Я был с ней в больнице, когда она умирала. Я сидел возле ее кровати, держал ее за руку. Я говорил, что люблю ее. Я потерял сына, которого так никогда и не увидел, и не было сомнений, что вскоре я потеряю и жену. Я был растерзан, отделен от самого себя, выдернут из сознания, не способен думать и чувствовать.

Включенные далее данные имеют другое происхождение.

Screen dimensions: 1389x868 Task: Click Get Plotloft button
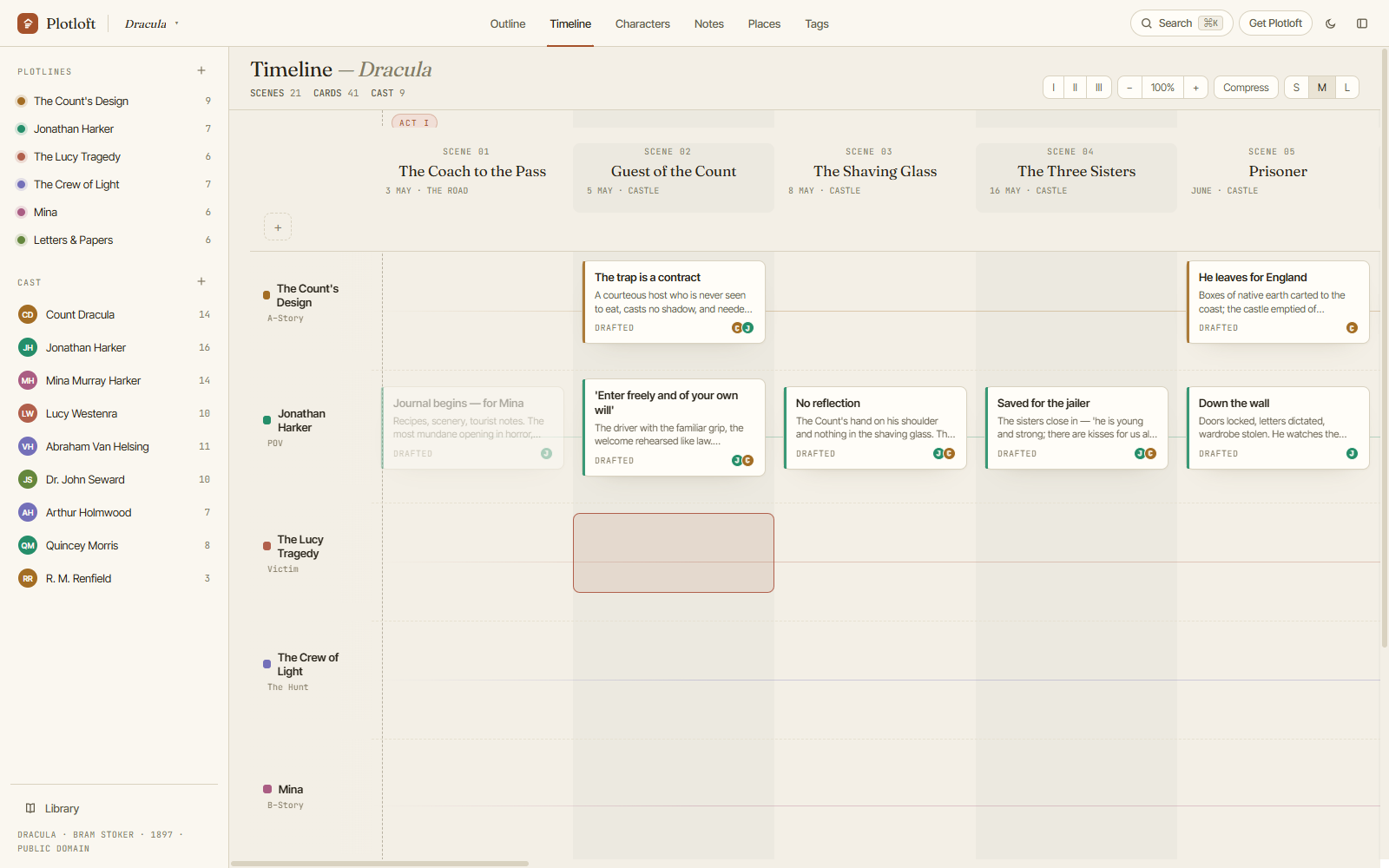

Сара при мне не приходила в сознание, и я благодарен за это судьбе. Я почти ничего не помню о времени, проведенном рядом с ней в больничной палате. Не помню того момента, когда она умерла. Не помню, что сказал доктор, как он это сказал, что я делал потом. Я бы должен помнить все, но у меня остались лишь отрывочные воспоминания о тех пустых часах.
Ее родители прилетели к нам на рождение внука. Ребенок уже умер, когда они прибыли. Они сидели в комнате ожидания, в горе и смятении. Я жалел о том, что они приехали. Отец Сары был омерзителен, а мать безобидна, она не сделала ничего, чтобы заслужить мою ненависть. Ради нее я старался держать их в курсе дел. Периодически я выходил к ним, чтобы сообщить новости. Ничего не менялось. Состояние Сары ухудшалось, а потом она умерла. В какой-то момент, после шести или семи часов дежурства у постели умирающей, я вышел из палаты с намерением купить леденцов или воды в автомате, который я видел поблизости. Я не понимал, что делаю и куда иду. Я просто шел. Когда я вернулся в палату с помощью больничного волонтера (я забыл, за чем шел), преподобный Берд, отец Сары, стоял над ней. В палате было темно, он выключил свет. В руках он держал молитвенник и читал его вслух нараспев. Не знаю, что он распевал, хотя впоследствии мне сказали, что он проводил ритуал соборования умирающей. Я знал, что если Сара очнется, услышит и увидит его в темноте, она очень испугается. Она бы не хотела, чтобы он был там и читал молитвы. Я разъярился и велел ему выйти. Он увидел мою ярость и мудро решил не сопротивляться.